Re-Building Rotterdam’s Untold Chinese History

The reincarnation of the Fenix building in Rotterdam recalls its Chinese immigrant roots.

Re-Building Rotterdam’s Untold Chinese History

In 1911, a hundred Chinese sailors were recruited in London to successfully break a harbour strike in Rotterdam. After World War I, the number of Chinese sailors working in the Dutch port had swollen to 1,500 creating the largest Chinese community in the Netherlands and one of the largest Chinatowns in Europe. Living near the docks along Katendrecht where they worked, Rotterdam’s newly formed Chinatown was soon replete with restaurants, tea houses and other establishments that helped the community feel at home.

Many worked at the San Francisco warehouse, which was one of the world’s largest warehouses when built in 1923. And though it was blown up by German occupiers in 1944, the warehouse was rebuilt in the 1950s as two separate buildings, named Fenix I and II, after the mythical phoenix that rises again and again from its ashes. These buildings are now undergoing a new reincarnation with the Fenix I currently being transformed into an apartment complex while there are plans for the Fenix II to become an immigration museum that will tell the stories of millions of migrants, who arrived at and departed from Rotterdam’s docks.

In a deliberate effort to revive the docks’ Chinese connections, the Droom en Daad Foundation, which is behind the new museum project, has asked Chinese architect Ma Yansong, founder of MAD architects to create a building fit for a 21st-century museum.

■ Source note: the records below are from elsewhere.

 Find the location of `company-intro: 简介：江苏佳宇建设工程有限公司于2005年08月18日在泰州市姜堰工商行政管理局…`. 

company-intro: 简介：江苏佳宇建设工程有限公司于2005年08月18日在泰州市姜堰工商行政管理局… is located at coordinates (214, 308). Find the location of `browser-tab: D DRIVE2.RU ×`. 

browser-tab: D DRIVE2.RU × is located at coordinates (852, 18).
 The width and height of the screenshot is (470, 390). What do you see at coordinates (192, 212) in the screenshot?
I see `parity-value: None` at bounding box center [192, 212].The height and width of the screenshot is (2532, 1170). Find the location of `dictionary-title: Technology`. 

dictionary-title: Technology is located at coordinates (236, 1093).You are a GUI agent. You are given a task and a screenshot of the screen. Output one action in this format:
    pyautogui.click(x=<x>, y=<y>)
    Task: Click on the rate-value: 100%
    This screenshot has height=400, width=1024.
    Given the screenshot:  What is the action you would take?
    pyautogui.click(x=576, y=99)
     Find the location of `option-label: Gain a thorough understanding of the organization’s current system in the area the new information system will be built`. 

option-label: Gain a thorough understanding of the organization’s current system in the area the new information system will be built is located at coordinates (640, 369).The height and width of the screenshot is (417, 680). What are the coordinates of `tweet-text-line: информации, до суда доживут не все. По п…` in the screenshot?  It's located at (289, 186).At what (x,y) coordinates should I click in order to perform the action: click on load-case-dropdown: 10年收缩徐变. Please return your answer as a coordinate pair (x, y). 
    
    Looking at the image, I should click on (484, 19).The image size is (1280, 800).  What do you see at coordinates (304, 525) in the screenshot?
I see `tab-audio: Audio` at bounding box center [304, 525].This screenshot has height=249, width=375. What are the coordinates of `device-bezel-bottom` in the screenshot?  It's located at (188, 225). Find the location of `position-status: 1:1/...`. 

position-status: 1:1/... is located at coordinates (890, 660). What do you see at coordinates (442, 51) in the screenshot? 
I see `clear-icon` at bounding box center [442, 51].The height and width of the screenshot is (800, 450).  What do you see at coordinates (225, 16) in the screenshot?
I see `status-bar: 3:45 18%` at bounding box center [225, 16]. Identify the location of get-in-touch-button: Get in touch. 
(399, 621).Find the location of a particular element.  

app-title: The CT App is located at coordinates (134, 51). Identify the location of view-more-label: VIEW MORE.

Since launching his practice in 2004, the Beijing-born architect has garnered numerous accolades for his futuristic, organic designs that embody a contemporary interpretation of the Eastern affinity for nature. In 2014, he became the first China-based architect to design an overseas landmark building, the Lucas Museum of Narrative Art in Chicago, and this new Rotterdam project will be his first public cultural building in Europe. MAD’s signature cultural projects include the sinuous Harbin Opera House, the blob-like Ordos Museum in the Gobi desert and the icicle-shaped China Wood Sculpture Museum, also in Harbin.

For the Fenix building, a concrete and steel structure housing 108,000 square feet of floor space, Ma has created a tornado-like intervention with two ramps in the centre to terminating in a wide platform that will give visitors a new 360° vantage point to view of the city or over the low-lying reclaimed land to the northwest and out to the North Sea, maybe giving them a sense of excitement felt by those leaving Europe for a new life far away.

“We wanted to step into the past to bring this story into the future,” says Wim Pijbes, adding “We showed Ma the property, but he said it’s not about migration as such, but about movement. The idea is that by going up the two ramps, visitors can really experience the movement of migration with the highest platform giving them a perspective toward the New World.”

The central section of the building will be demolished to create space for a glassed entrance and the new spiral, with the strong architectural intervention setting the tone for the museum: “this will not be a museum of the past, but a museum of the now. An active museum that invites you to participate, and go up,” Pijbes says.

Ma hopes the dynamic transformation of the historical warehouse will encourage people to move through the space: “It will lift body and mind, and be a place of pleasure and contemplation.”

Inside the museum, Rotterdam’s migration stories will be told through artefacts, documents and films as well as works of art on the subject of migration, though a partnership with several local museums and the Rotterdam City Archives.

Pjibes says he hopes the new museum will give visitors an ‘historic sensation,’ letting them experience the past to offer “inspiration for the future.”